— Begin The input —
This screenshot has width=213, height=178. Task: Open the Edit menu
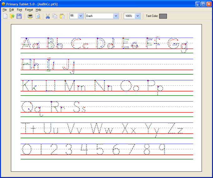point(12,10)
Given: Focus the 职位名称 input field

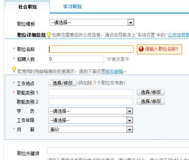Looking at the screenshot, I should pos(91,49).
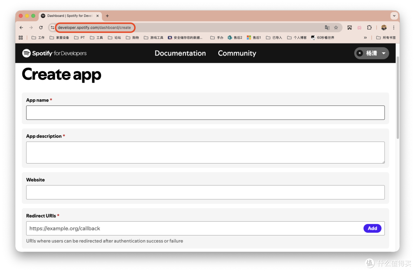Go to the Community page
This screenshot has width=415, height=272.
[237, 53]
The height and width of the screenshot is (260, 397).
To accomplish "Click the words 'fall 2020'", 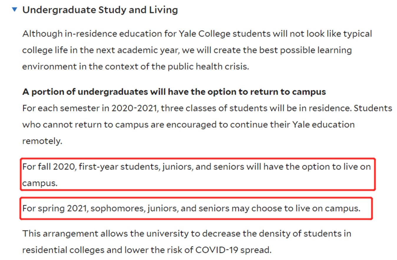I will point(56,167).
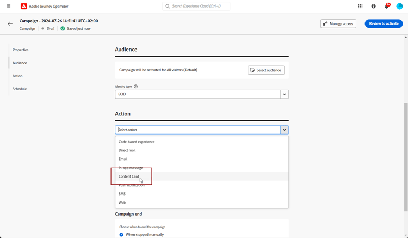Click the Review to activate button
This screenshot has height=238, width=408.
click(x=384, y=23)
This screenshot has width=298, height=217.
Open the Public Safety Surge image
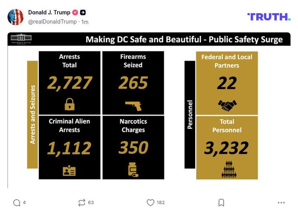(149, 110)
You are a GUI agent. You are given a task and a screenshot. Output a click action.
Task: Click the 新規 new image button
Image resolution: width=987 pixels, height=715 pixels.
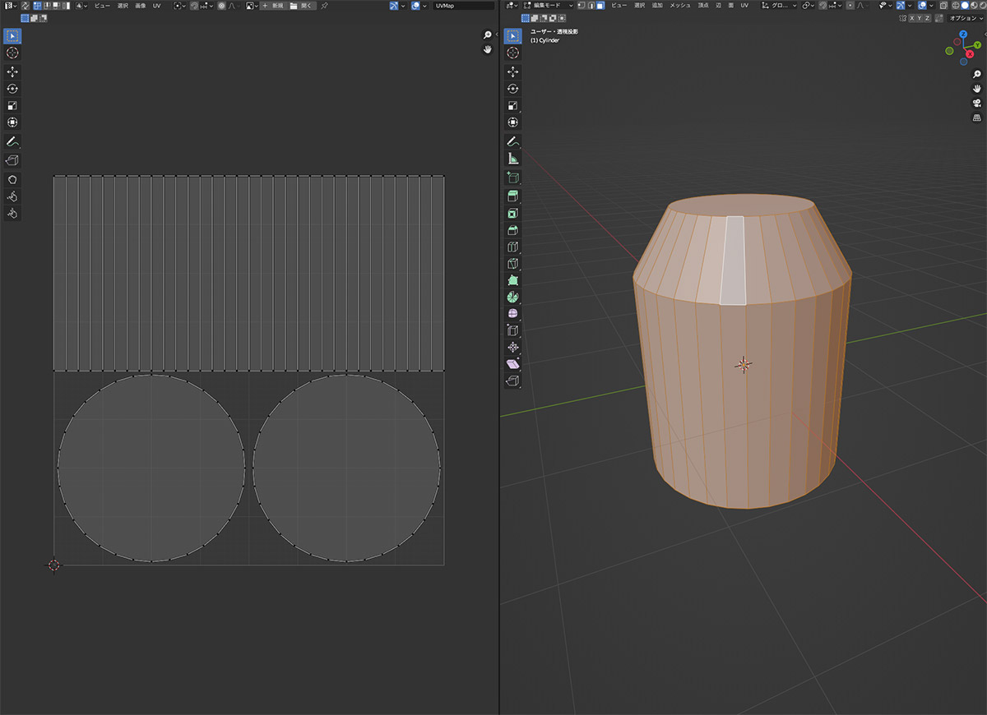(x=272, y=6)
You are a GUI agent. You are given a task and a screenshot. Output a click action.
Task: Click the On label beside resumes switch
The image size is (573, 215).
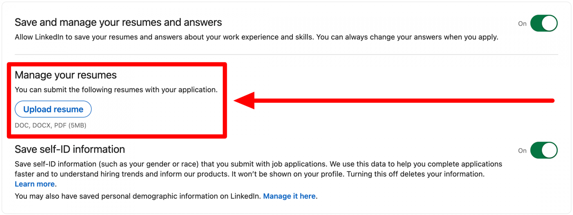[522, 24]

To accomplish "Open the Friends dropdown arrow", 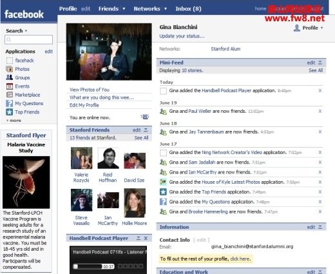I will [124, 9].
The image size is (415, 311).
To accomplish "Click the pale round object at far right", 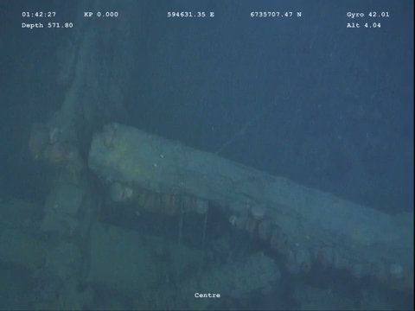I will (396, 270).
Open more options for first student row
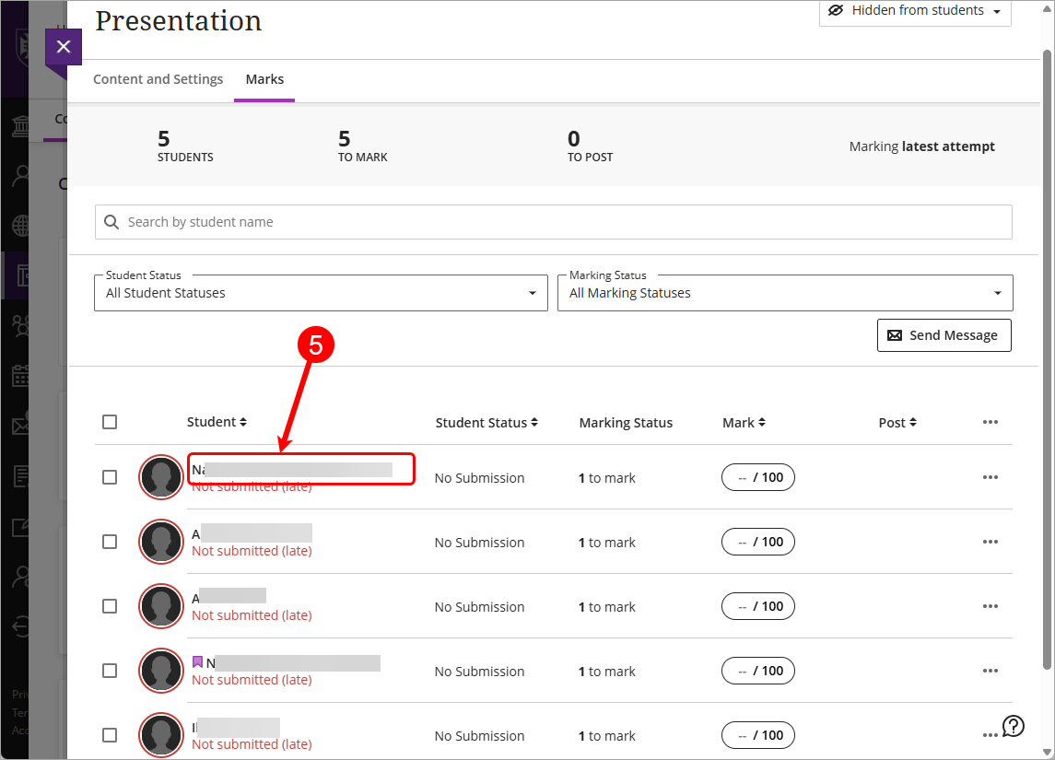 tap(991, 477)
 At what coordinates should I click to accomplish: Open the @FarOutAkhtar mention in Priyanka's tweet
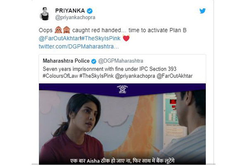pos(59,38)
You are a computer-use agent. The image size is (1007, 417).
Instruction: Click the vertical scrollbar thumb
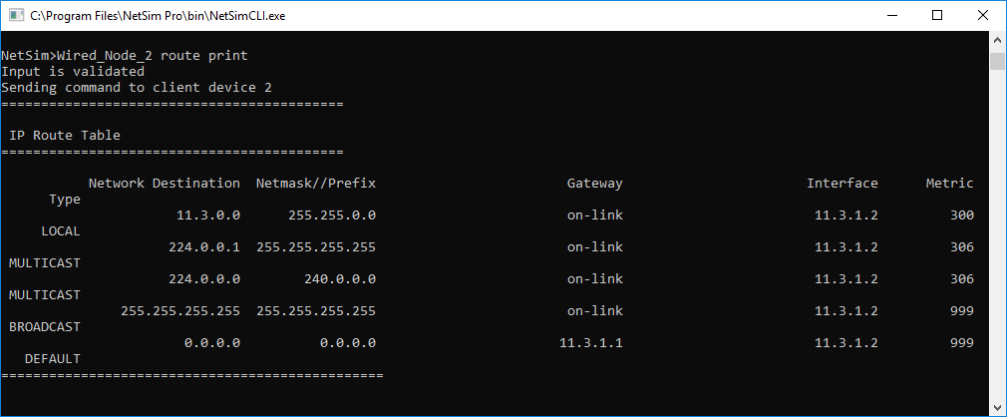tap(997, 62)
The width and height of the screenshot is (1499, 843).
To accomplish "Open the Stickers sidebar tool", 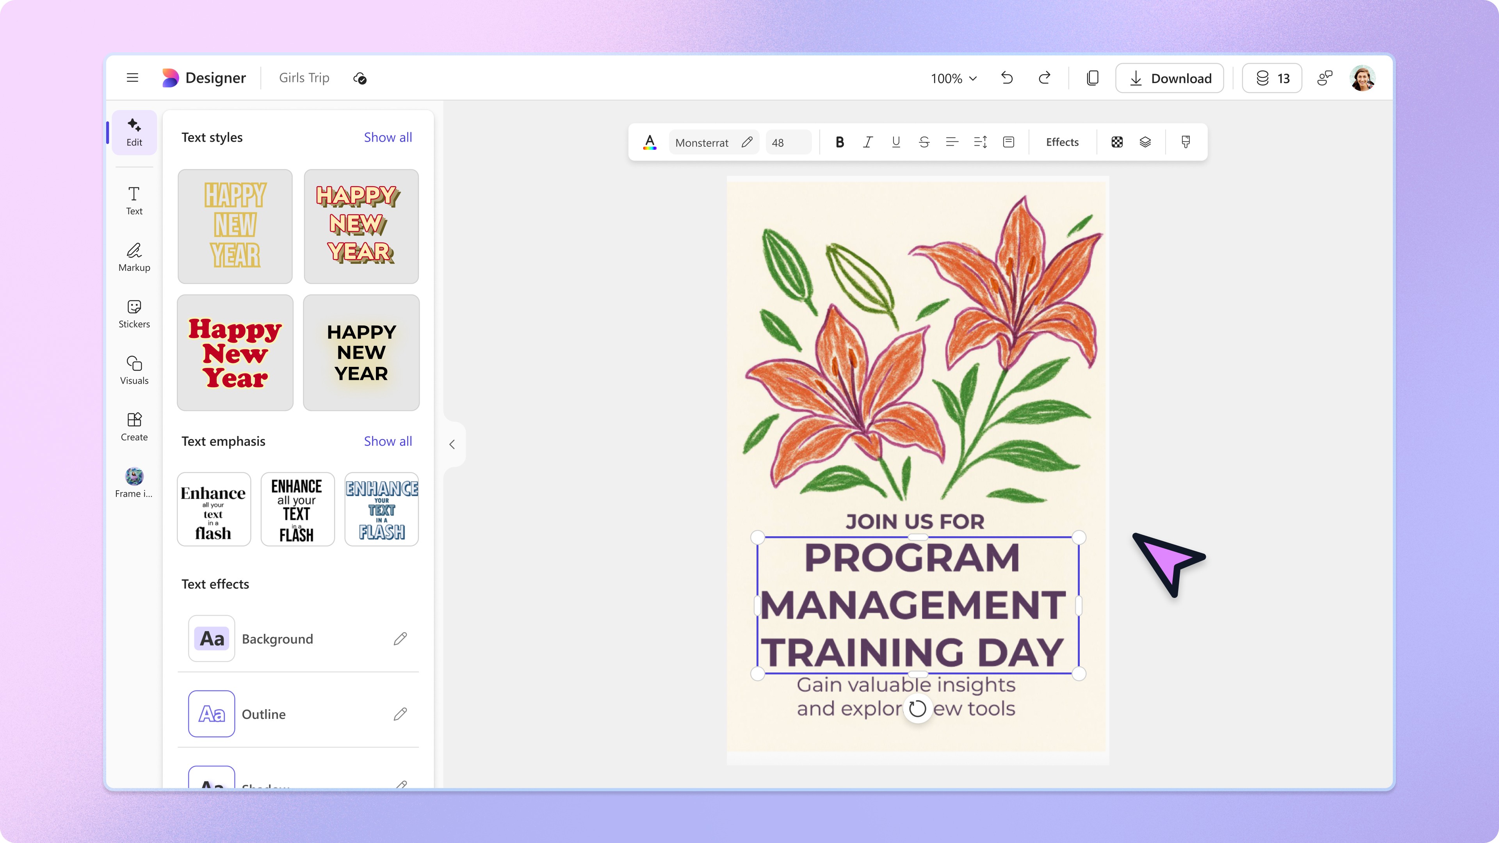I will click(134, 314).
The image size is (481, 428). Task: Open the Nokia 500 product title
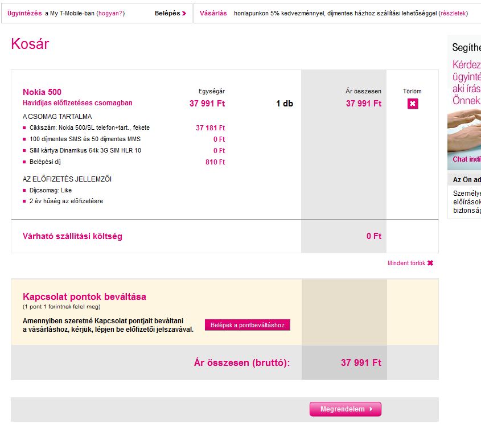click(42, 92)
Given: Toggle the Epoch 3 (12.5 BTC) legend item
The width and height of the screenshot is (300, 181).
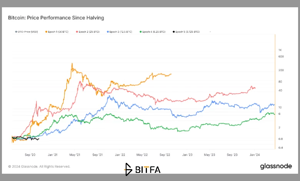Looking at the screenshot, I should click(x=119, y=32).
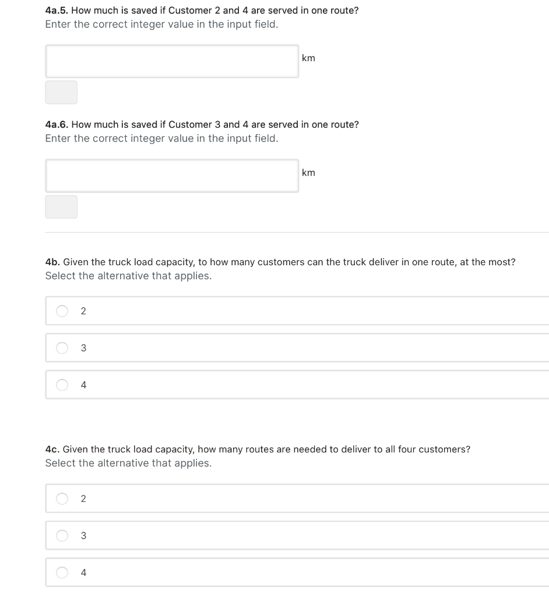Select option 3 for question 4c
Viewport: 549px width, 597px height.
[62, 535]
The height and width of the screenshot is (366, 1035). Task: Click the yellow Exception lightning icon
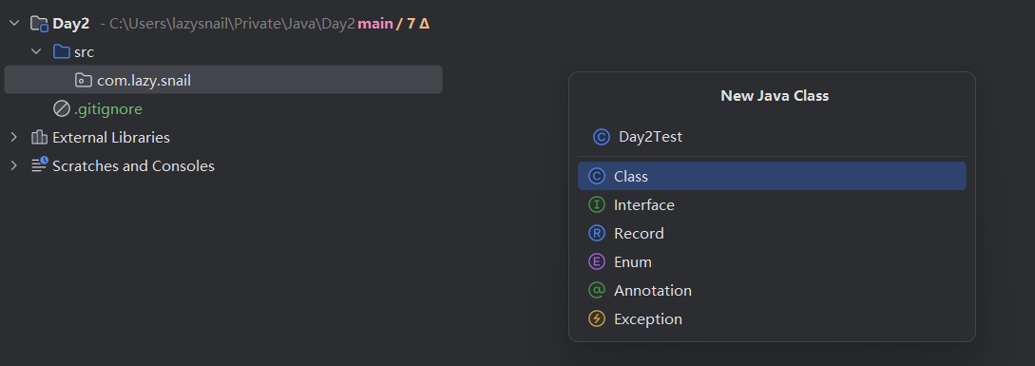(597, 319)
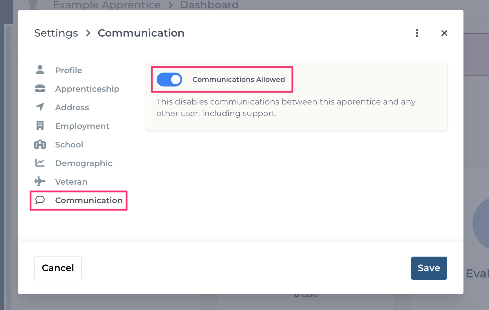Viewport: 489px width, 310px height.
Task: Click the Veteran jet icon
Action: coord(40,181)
— End The input —
Given exercise:
Show each line of the items above that contains the word "icon", copying every such line in full.

Correct answer:
The height and width of the screenshot is (366, 1035). Task: Click the yellow Exception lightning icon
Task: Click the Veteran jet icon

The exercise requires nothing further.